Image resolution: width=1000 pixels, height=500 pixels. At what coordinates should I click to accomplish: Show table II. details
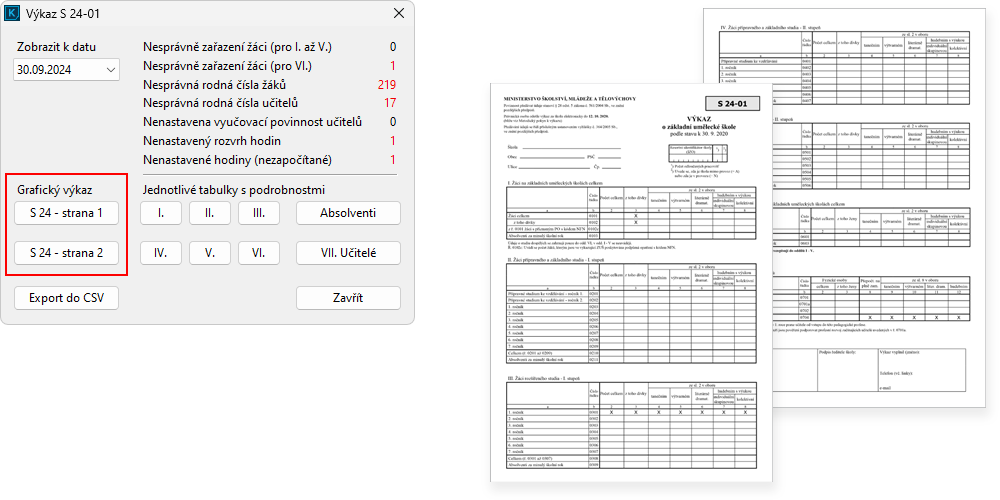coord(210,213)
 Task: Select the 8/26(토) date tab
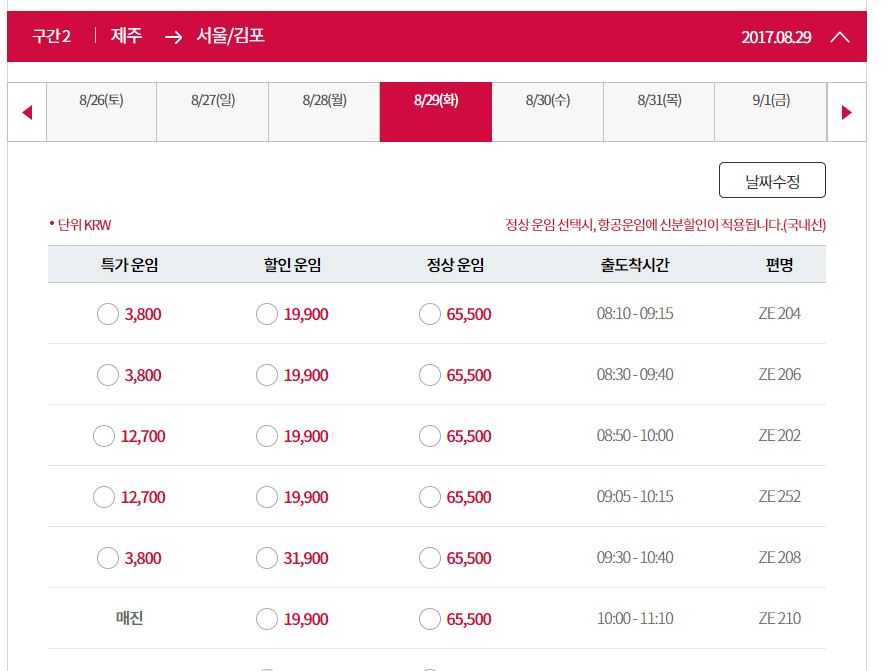[x=101, y=100]
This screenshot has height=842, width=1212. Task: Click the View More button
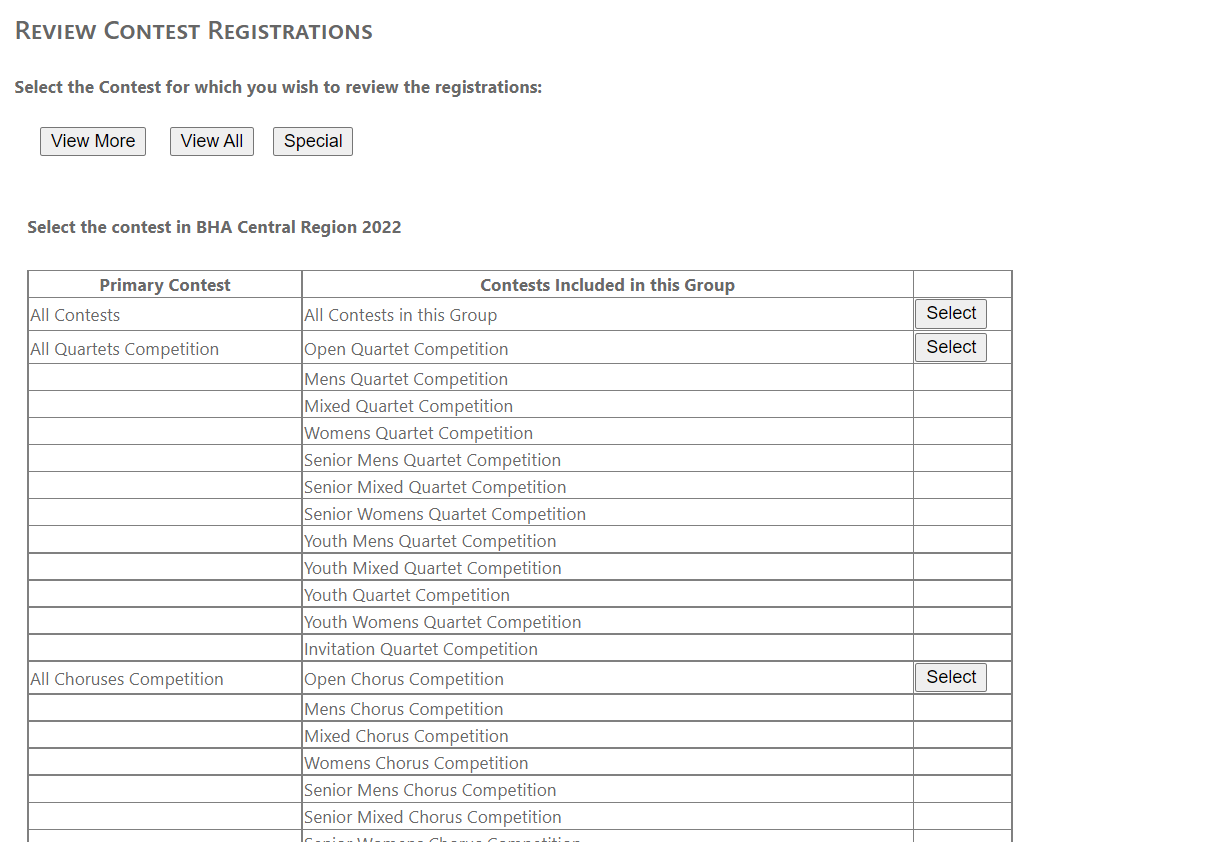(93, 141)
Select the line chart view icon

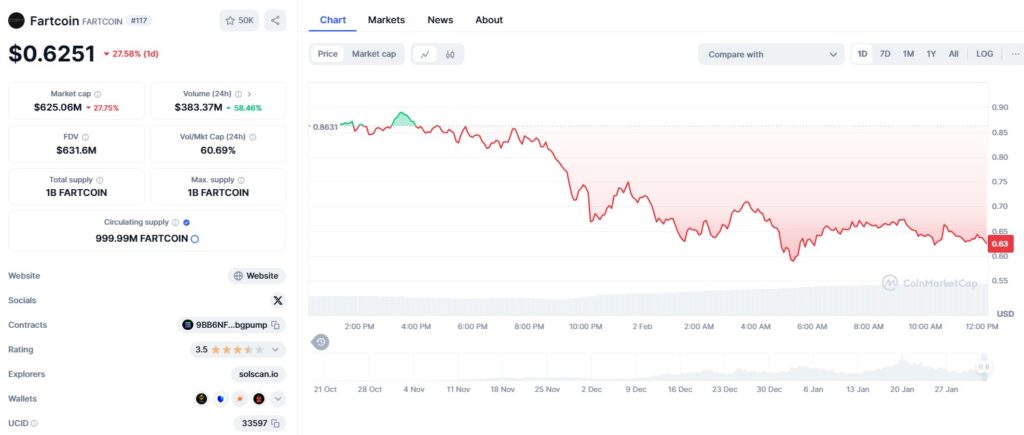point(424,54)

REQUIRED WORK:
Go to the line containing "This screenshot has", then write out word for word every line from there to the end of the listing. Keep both end lines and drop the pictures.

OUTPUT BELOW:
This screenshot has height=842, width=1212. Task: Click the View More button
(93, 141)
Select the line chart view icon

point(424,54)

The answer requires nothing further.